◆ Исходный фрагмент:
Вы здесь

Кожинов В.В. Что такое мастерство писателя. 1968 г.

Об одном поэте Пушкин сказал так: «В нем не вижу я ни капли творчества, а много искусства...»

А Грибоедов в ответ на замечание одного из своих друзей, поэта Катенина, что в «Горе от ума», как ему кажется, «дарования более, нежели искусства», писал: «Самая лестная похвала, которую ты мог мне сказать, не знаю, стою ли ее? Искусство в том только и состоит, чтоб подделываться под дарование...»

В последние десятилетия слово «искусство» заменилось в этом значении словом «мастерство». О мастерстве и пойдет речь.

Нелепо было бы думать, что Пушкин и Грибоедов отрицали значение мастерства. И я полагаю, что «подделываться под дарование» можно в двух совершенно разных смыслах: с одной стороны, скрывать под изощренной словесной вязью отсутствие дарования, с другой – создавать такие способы претворения слова, которые позволят воплотить, то есть явить во плоти, действительное дарование, реальную внутреннюю волю к творчеству. Эта воля сама по себе еще не рождает произведение; нельзя творить без мастерства. Ведь творить – значит, в частности, созидать, производить определенную вещь. А созидать вне мастерства невозможно. Не только многие читатели, но и немалая часть критиков, и даже иные писатели, полагают, как это ни печально, что художник слова в принципе просто «пишет», подобно всякому пишущему человеку, хотя и делает это с особенной тщательностью, продуманностью, уменьем.

На самом деле настоящий художник слова именно созидает, творит реальность своего романа или поэмы — так же, как творит свое произведение ваятель, музыкант, артист.
Творчество в слове предполагает напряженную деятельность не только умственных и эмоциональных, но даже и физических, телесных сил художника слова. Маяковский свидетельствовал: «Я стихи пишу всем телом... Шагаю по комнате, протягиваю руки, жестикулирую, расправляю плечи. Всем телом делаю стихи».

[Собранные записи данных]
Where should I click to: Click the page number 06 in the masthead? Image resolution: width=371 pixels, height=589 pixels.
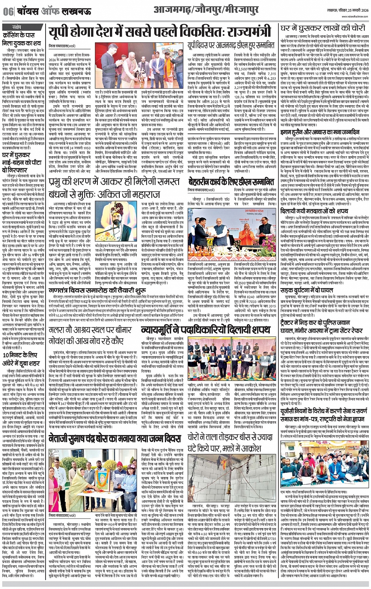tap(8, 12)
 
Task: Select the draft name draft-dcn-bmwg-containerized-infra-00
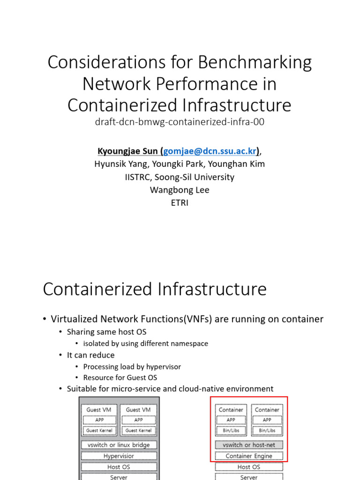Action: (x=180, y=122)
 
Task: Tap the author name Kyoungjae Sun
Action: (x=128, y=151)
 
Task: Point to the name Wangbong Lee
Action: (x=180, y=190)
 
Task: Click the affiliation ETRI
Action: (x=180, y=203)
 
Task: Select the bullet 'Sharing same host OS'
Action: (x=107, y=332)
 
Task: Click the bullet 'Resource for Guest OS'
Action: (x=120, y=377)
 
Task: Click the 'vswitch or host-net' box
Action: (x=248, y=445)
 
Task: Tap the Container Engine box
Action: (x=248, y=456)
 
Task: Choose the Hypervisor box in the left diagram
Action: (x=119, y=456)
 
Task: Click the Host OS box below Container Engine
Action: (x=248, y=467)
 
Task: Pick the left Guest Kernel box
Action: (x=99, y=430)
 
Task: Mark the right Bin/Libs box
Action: (x=267, y=430)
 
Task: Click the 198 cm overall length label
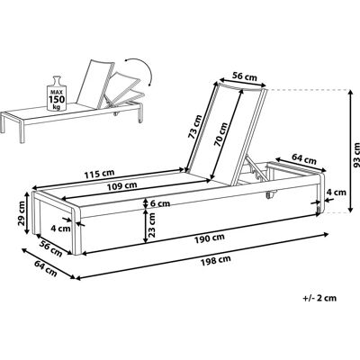click(216, 260)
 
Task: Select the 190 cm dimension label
click(209, 238)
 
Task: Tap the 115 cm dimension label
click(99, 173)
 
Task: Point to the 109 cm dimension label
click(122, 185)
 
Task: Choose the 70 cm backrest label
click(221, 134)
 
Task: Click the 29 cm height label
click(22, 214)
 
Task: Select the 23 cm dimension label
click(152, 225)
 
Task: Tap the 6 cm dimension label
click(160, 203)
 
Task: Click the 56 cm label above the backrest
click(245, 76)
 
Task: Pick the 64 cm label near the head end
click(304, 159)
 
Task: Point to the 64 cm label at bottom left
click(46, 268)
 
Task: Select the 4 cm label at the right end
click(337, 192)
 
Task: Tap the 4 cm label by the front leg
click(60, 229)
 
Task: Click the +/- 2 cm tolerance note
click(320, 298)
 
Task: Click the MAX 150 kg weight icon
click(56, 94)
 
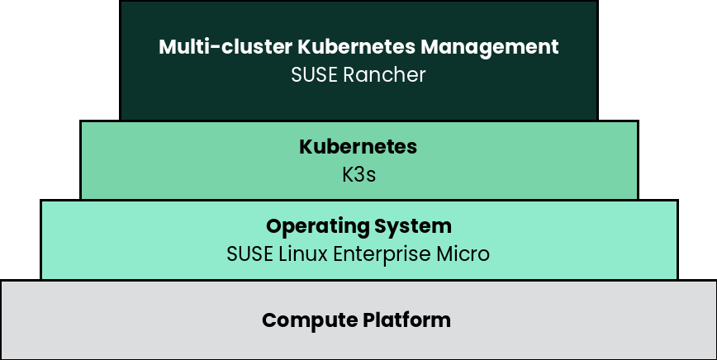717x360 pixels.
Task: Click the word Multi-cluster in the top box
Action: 226,46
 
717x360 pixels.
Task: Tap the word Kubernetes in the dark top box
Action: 357,46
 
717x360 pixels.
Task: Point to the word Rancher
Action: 384,75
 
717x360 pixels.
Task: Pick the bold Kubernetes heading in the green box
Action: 358,147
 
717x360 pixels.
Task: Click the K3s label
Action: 359,174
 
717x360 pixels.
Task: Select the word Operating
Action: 317,227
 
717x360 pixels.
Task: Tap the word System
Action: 413,227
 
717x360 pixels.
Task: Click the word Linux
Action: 303,254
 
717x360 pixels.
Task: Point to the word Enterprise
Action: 382,255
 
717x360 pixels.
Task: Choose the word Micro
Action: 463,254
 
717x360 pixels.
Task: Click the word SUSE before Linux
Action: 250,254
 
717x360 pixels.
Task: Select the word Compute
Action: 310,320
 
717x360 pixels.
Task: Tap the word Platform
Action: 406,320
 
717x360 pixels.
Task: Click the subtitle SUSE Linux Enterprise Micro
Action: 358,255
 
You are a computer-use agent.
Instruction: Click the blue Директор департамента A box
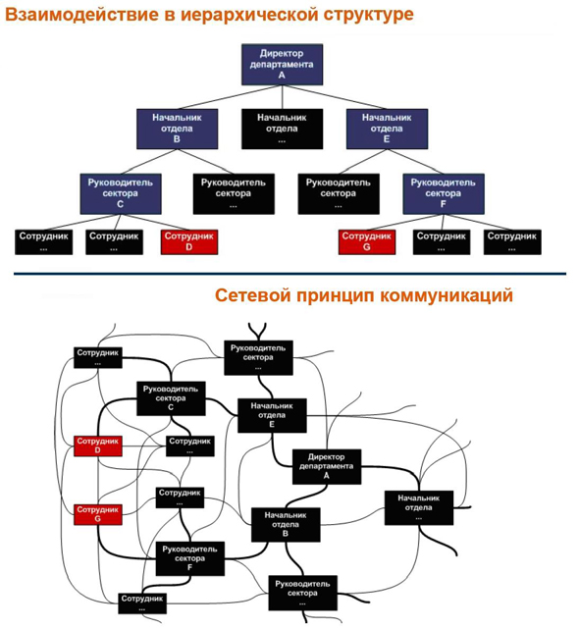coord(282,65)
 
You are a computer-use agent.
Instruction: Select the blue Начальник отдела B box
coord(177,129)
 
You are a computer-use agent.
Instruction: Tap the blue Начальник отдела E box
coord(387,129)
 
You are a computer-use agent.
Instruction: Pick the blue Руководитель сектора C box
coord(121,194)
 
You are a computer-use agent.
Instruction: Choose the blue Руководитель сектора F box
coord(444,194)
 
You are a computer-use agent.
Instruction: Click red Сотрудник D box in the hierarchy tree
coord(189,242)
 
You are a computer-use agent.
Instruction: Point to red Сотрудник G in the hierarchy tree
coord(367,242)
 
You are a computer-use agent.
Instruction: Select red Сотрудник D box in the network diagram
coord(98,445)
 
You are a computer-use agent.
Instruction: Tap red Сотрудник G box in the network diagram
coord(98,514)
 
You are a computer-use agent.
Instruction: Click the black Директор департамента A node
coord(327,467)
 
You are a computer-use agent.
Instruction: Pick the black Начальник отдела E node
coord(272,415)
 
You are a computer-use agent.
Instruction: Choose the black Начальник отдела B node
coord(286,525)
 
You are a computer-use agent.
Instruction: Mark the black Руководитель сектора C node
coord(171,398)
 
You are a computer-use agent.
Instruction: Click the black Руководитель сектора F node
coord(189,558)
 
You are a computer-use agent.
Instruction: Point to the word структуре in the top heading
coord(368,16)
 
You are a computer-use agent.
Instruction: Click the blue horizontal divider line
coord(290,274)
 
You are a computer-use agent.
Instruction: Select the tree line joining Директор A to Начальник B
coord(230,97)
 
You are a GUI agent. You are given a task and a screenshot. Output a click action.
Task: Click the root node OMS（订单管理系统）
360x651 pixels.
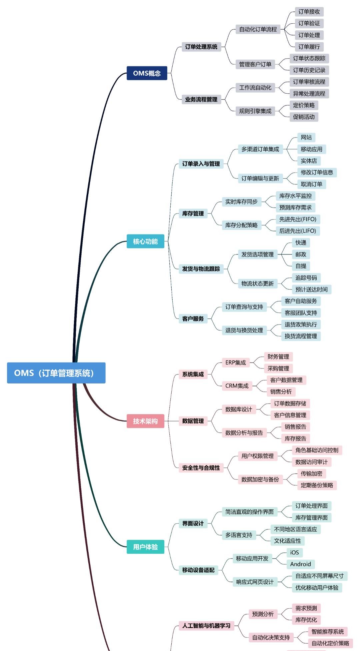click(56, 373)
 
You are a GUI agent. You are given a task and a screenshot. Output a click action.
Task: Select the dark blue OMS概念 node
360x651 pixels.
click(147, 73)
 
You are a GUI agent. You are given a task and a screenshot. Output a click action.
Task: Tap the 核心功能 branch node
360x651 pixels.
click(145, 241)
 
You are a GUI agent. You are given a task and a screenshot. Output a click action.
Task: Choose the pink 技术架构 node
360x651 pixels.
click(145, 421)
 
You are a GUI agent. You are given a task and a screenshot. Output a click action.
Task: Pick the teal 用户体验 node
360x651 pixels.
click(145, 547)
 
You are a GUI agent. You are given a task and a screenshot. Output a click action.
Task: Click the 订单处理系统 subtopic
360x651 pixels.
click(201, 47)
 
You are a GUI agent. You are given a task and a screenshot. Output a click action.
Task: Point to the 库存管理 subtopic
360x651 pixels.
click(193, 213)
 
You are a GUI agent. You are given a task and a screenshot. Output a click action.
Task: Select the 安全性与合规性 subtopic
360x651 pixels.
click(201, 468)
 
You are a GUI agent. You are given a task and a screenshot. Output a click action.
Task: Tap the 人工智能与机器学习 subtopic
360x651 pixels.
click(206, 626)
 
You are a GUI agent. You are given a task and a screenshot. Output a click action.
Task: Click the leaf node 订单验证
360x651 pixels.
click(309, 23)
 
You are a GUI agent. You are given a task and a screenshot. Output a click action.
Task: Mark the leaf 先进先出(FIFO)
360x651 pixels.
click(298, 219)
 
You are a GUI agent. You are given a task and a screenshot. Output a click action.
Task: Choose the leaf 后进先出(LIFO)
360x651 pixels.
click(298, 231)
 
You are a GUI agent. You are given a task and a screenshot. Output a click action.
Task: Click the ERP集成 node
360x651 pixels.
click(235, 362)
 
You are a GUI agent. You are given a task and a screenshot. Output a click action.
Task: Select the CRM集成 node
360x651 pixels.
click(237, 386)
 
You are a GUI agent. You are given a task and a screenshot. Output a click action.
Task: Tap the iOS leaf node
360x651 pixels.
click(294, 552)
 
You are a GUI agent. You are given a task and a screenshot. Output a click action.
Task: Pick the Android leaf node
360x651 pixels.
click(300, 564)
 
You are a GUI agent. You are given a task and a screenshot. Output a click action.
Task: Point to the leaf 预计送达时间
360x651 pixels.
click(311, 289)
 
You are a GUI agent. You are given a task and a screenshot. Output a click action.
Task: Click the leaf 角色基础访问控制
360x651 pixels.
click(317, 450)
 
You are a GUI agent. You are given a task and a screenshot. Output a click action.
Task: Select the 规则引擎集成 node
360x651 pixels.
click(255, 111)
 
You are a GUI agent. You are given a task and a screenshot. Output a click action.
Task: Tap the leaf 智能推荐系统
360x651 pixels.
click(327, 631)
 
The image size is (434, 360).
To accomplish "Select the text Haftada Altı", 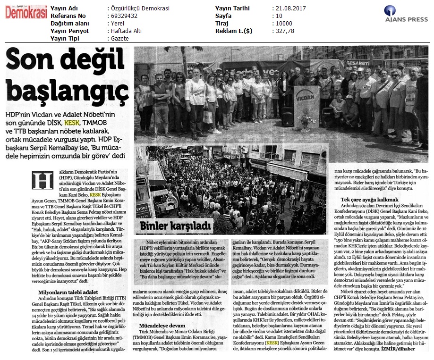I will coord(125,31).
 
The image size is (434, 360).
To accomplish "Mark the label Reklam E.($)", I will coord(234,31).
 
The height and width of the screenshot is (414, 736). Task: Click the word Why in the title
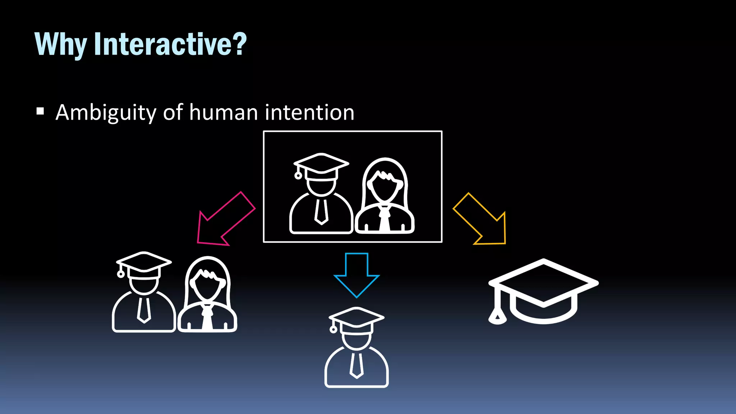coord(60,44)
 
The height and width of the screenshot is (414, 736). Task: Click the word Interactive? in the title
coord(170,44)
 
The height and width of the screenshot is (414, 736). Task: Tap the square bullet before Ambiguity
coord(40,111)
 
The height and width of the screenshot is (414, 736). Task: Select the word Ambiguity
coord(106,113)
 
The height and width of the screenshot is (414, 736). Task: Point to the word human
coord(224,112)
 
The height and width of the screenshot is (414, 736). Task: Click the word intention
coord(309,112)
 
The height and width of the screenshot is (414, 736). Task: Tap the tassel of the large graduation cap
coord(497,316)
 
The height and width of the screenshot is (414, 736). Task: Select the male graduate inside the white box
coord(321,194)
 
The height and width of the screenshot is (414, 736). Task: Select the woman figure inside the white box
coord(385,196)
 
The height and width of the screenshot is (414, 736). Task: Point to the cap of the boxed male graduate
coord(321,163)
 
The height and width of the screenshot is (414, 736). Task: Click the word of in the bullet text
coord(173,112)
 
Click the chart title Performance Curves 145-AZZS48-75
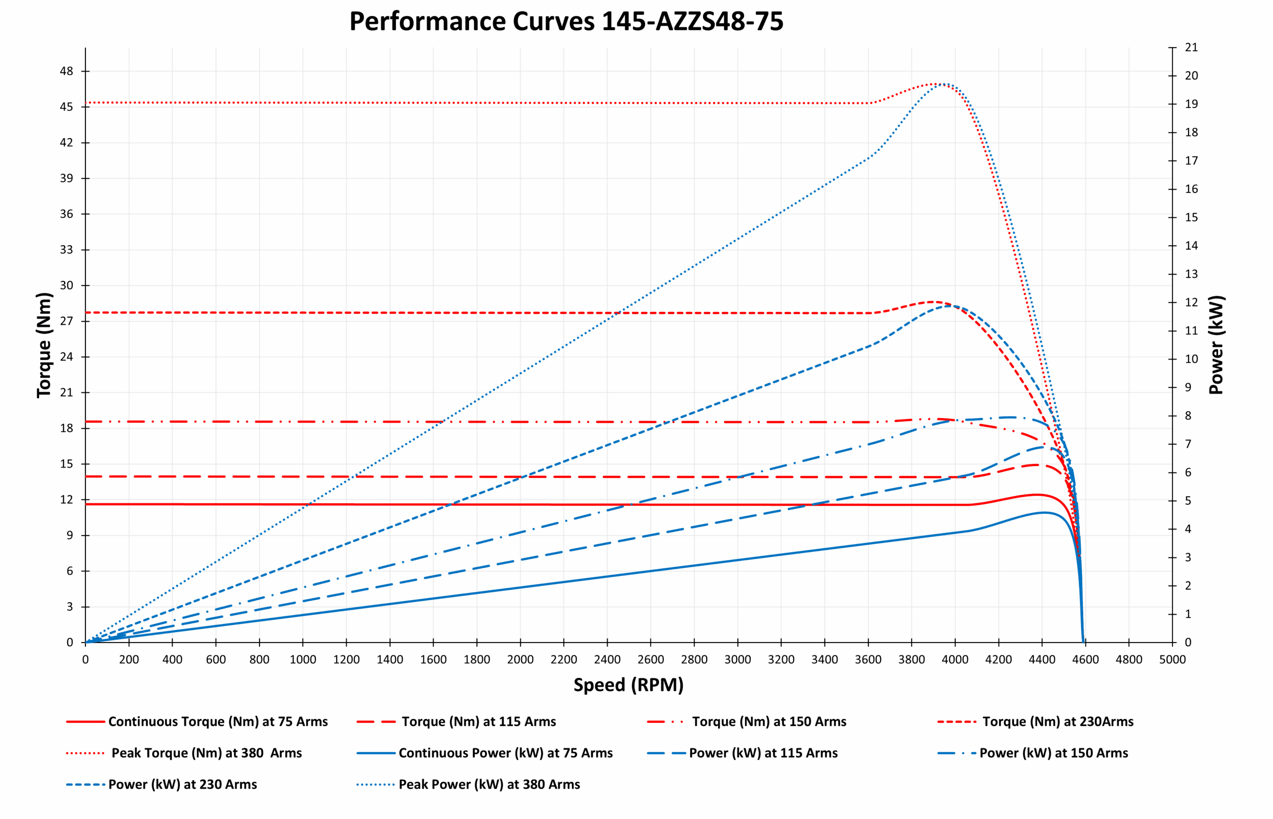[566, 22]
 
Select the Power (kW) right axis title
[1216, 345]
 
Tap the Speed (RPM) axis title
[628, 685]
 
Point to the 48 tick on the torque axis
[67, 71]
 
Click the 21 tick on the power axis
[1191, 47]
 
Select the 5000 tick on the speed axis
[1172, 659]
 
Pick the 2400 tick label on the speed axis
[607, 659]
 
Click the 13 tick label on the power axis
[1191, 274]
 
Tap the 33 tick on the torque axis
[67, 250]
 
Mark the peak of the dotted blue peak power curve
[943, 84]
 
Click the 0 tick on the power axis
[1188, 642]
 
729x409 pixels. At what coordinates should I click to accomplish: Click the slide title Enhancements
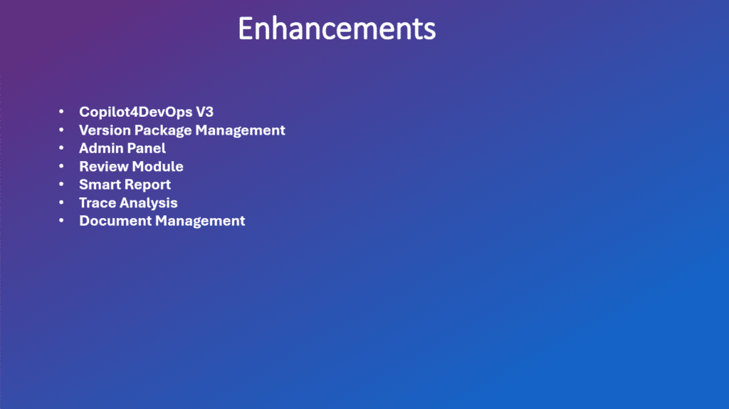[337, 29]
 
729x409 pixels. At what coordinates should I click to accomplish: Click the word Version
[105, 130]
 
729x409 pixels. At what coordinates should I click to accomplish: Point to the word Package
[163, 130]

◆ Задания:
1 > Перепишите часть исходного фрагмента: начните с места, где стоят слова «Кожинов В.В. Что», и остановитесь после слов «и пойдет речь.».
2 > Ответьте по исходному фрагменту на вопросы:
(a) Какой поэт, друг Грибоедова, сделал замечание о «Горе от ума»?
(b) Каким словом в последние десятилетия заменилось слово «искусство» в этом значении?
(c) Чем, по свидетельству Маяковского, он пишет стихи?

◆ Письменные ответы:
1 >
Кожинов В.В. Что такое мастерство писателя. 1968 г.

Об одном поэте Пушкин сказал так: «В нем не вижу я ни капли творчества, а много искусства...»

А Грибоедов в ответ на замечание одного из своих друзей, поэта Катенина, что в «Горе от ума», как ему кажется, «дарования более, нежели искусства», писал: «Самая лестная похвала, которую ты мог мне сказать, не знаю, стою ли ее? Искусство в том только и состоит, чтоб подделываться под дарование...»

В последние десятилетия слово «искусство» заменилось в этом значении словом «мастерство». О мастерстве и пойдет речь.

2 >
(a) Катенин.
(b) Словом «мастерство».
(c) Всем телом.